The Patriot Post® · In Brief: Do Leftists Now Believe Leftism Doesn't Work?
The stakes are increasingly high in federal elections as more things are swept up in the vortex of Washington, DC. Historian Victor Davis Hanson has noticed a trend with some of these things: The Left appears to be backing off a bit.
He begins with San Francisco, a once beautiful and thriving city now largely ruined by leftist policies, similar to Washington, Los Angeles, and New York. Yet leftists in those cities “are now trying to undo the very policies of those they elected, as if they are slowly waking up from a collective madness — in an election year.”
A similar confessional and re-examination among the left is occurring over the border catastrophe. Upon ascension, the Biden administration discarded, and ridiculed as illiberal, the security measures it had inherited from the prior administration — the end of catch-and-release, the demand that would-be refugees apply for entry in their home countries, the continuation of the wall, and Mexico’s responsibility to stop the transit of millions northward through its country.
Much of the sudden left-wing panic over the border is, of course, opportunistic because it is an election year and the left fears losing power for what it has done to the middle class. The optics of 8 million people swarming the border with impunity over the last few years have alienated the public. And the infusion of illegal migrants into inner-city and border communities threatens to hemorrhage the Democratic base.
■ ■ ■
QUESTIONS ON THE MATERIAL —
• a. Sum up the Patriot Post piece in two sentences.
• b. Reproduce the part of the Patriot Post piece starting with "The stakes are" and going on through "backing off a bit.".
■ ■ ■
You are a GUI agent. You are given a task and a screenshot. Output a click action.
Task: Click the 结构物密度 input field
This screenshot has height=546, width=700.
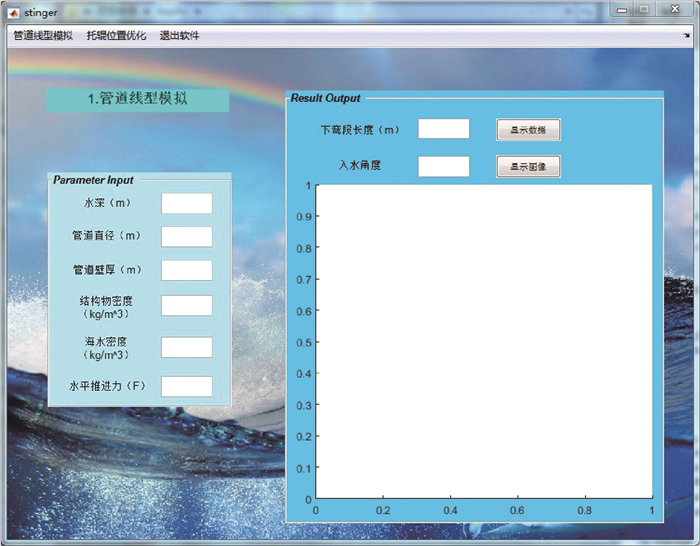click(x=187, y=305)
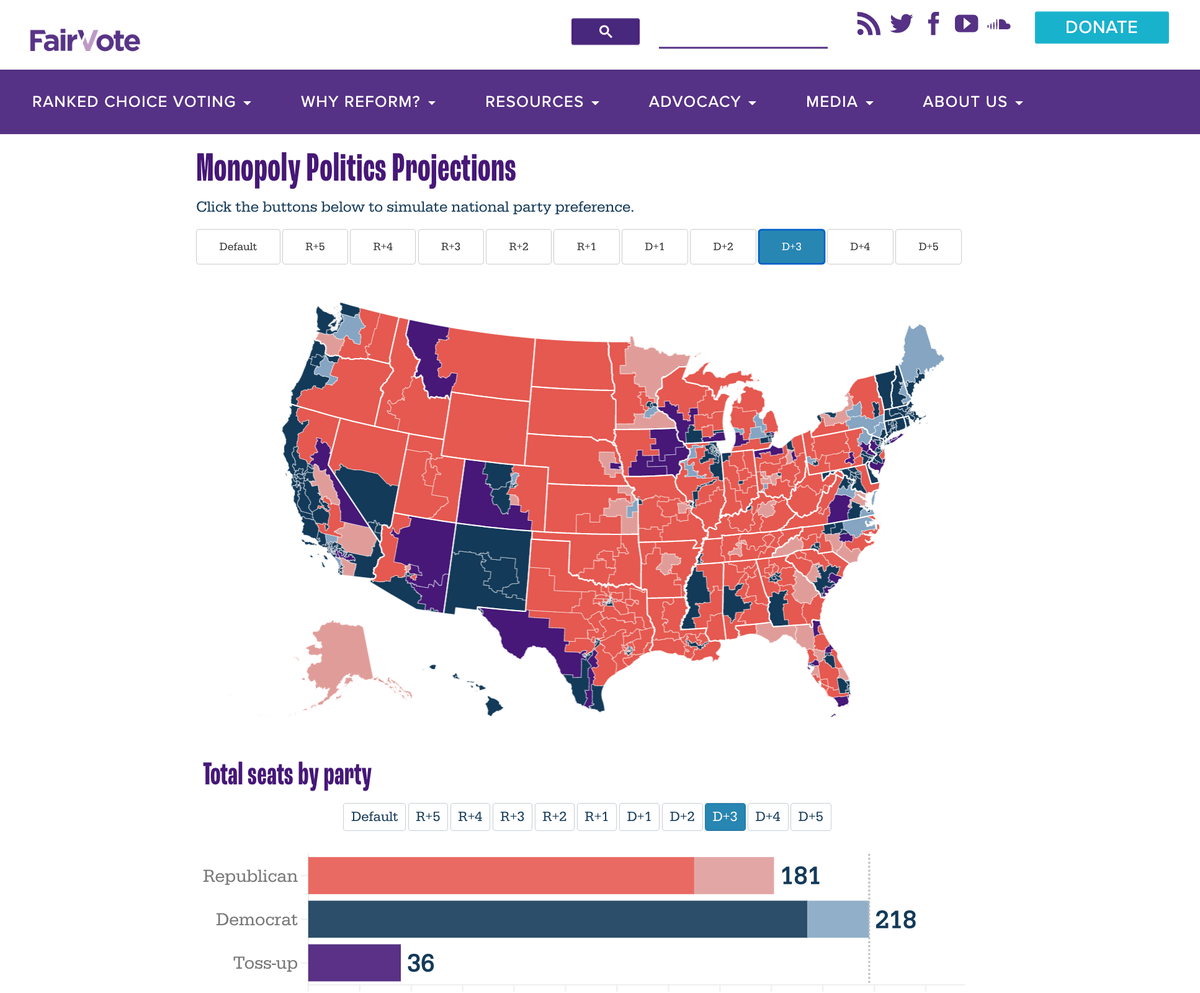Click the purple search magnifier button
This screenshot has width=1200, height=993.
[605, 31]
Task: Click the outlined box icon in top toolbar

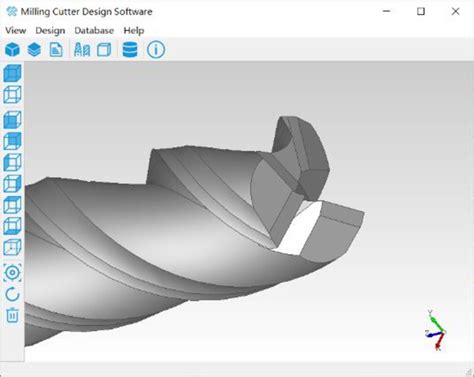Action: pos(104,50)
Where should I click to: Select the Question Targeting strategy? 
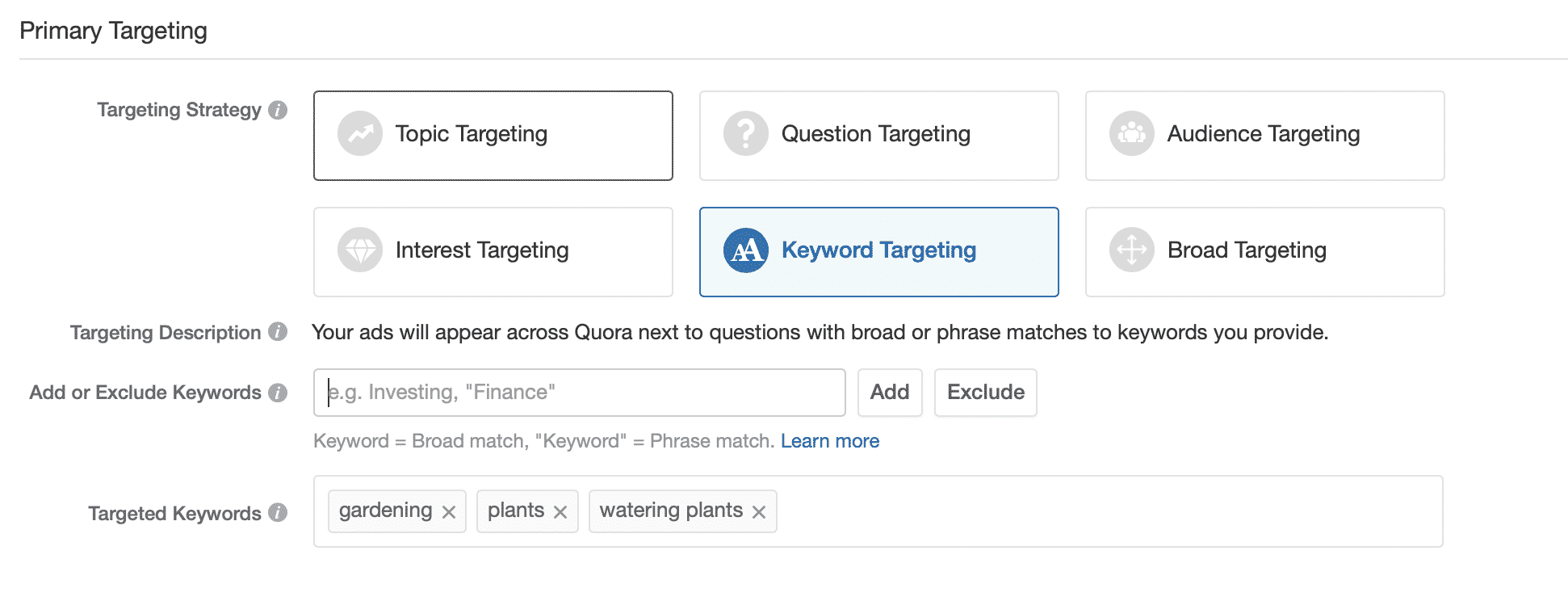[879, 136]
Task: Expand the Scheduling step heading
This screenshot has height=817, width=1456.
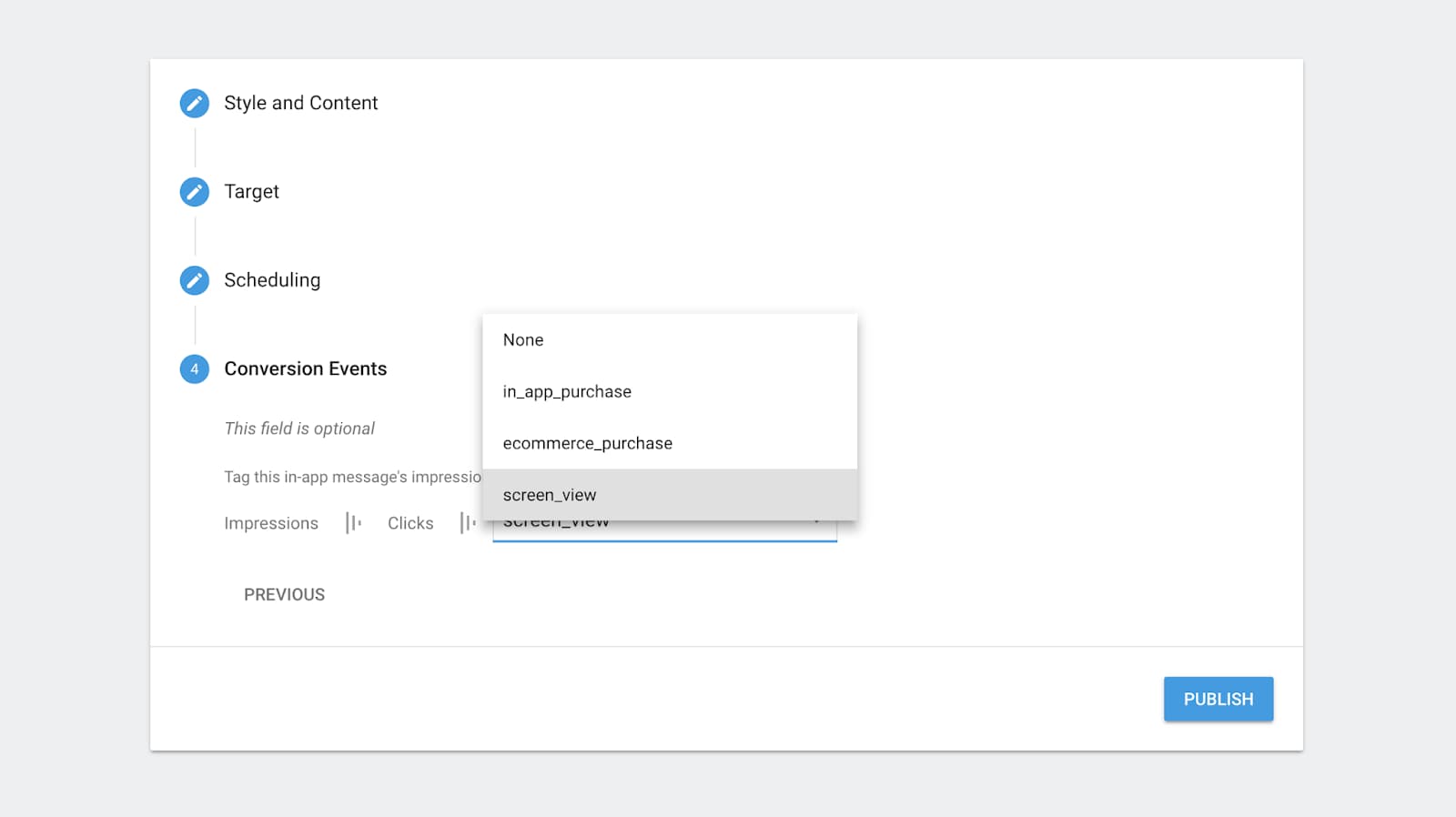Action: point(272,280)
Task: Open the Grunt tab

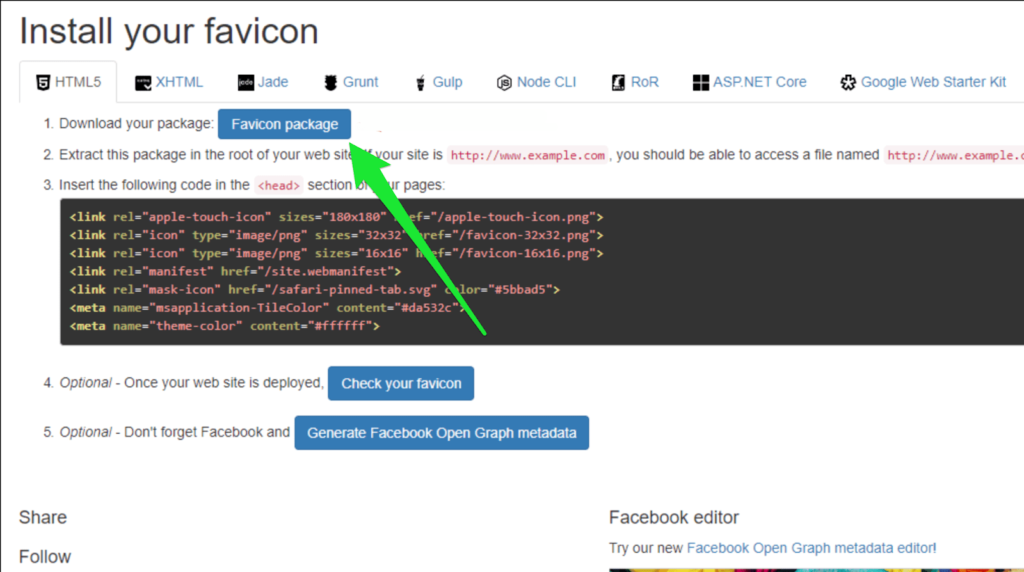Action: coord(351,82)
■ ■ ■
RESPONSES TO THE EXERCISE —
• a. The piece reports that, as federal elections carry higher stakes, historian Victor Davis Hanson sees the Left backing off a bit, with leftists in cities like San Francisco now trying to undo the policies of those they elected. It describes a similar re-examination over the border after the Biden administration discarded inherited security measures, and it calls much of that panic opportunistic because it is an election year and the left fears losing power.

• b.
The stakes are increasingly high in federal elections as more things are swept up in the vortex of Washington, DC. Historian Victor Davis Hanson has noticed a trend with some of these things: The Left appears to be backing off a bit.